**SOURCE EXTRACT:**
::::::::
Solar Panel Efficiency Prediction Model

Overview

This project is a machine learning pipeline designed to predict the efficiency of solar panels based on sensor and operational data. The goal is to help optimize solar panel performance, anticipate maintenance needs, and improve energy yield by providing accurate efficiency predictions.

Why was this project developed?

Renewable energy optimization: Solar panel efficiency can be affected by many factors (weather, age, soiling, etc.). Predicting efficiency helps operators maximize output and plan maintenance.
Data-driven insights: By leveraging advanced machine learning, we can uncover hidden patterns and relationships in solar panel data.
Automation: The pipeline automates feature selection, hyperparameter tuning, and model ensembling for robust, production-ready predictions.

What does the project do?

Loads and preprocesses solar panel data (from CSV files)
Selects the most important features using LightGBM
Tunes model hyperparameters using Optuna (Bayesian optimization)
Trains a stacking ensemble of multiple models (LightGBM, XGBoost, CatBoost, RandomForest)
Evaluates model performance with metrics like RMSE, MAE, R², etc.
::::::::
**PROVIDED DATA:**
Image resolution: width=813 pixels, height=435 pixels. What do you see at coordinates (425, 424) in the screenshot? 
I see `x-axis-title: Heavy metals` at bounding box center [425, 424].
::::::::
**ACTIVITY A:**
Answer these questions from the solar panel model description:
(i) Which factors are given as examples of what can affect solar panel efficiency?
(ii) Which tool selects the most important features?
(iii) What kind of optimization does Optuna perform in the hyperparameter tuning step?
**ACTIVITY B:** Summarize the solar panel model description in two sentences.

**EXERCISE ANSWER A:**
(i) Weather, age, and soiling.
(ii) LightGBM.
(iii) Bayesian optimization.

**EXERCISE ANSWER B:** The project is a machine learning pipeline that predicts solar panel efficiency from sensor and operational data, with the goal of optimizing performance, anticipating maintenance needs, and improving energy yield. It loads and preprocesses data from CSV files, selects features with LightGBM, tunes hyperparameters with Optuna, trains a stacking ensemble of LightGBM, XGBoost, CatBoost, and RandomForest, and evaluates performance with metrics such as RMSE, MAE, and R².